Work order:
Every entry below is to be copied exactly, with nothing omitted.

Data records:
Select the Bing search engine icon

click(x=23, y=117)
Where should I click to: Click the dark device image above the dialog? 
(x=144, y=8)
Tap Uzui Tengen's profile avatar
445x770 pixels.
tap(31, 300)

Exercise solution:
Select the Bing search engine icon

click(x=23, y=117)
Where should I click to: Click the dark device image above the dialog? 
(x=144, y=8)
Tap Uzui Tengen's profile avatar
445x770 pixels.
tap(31, 300)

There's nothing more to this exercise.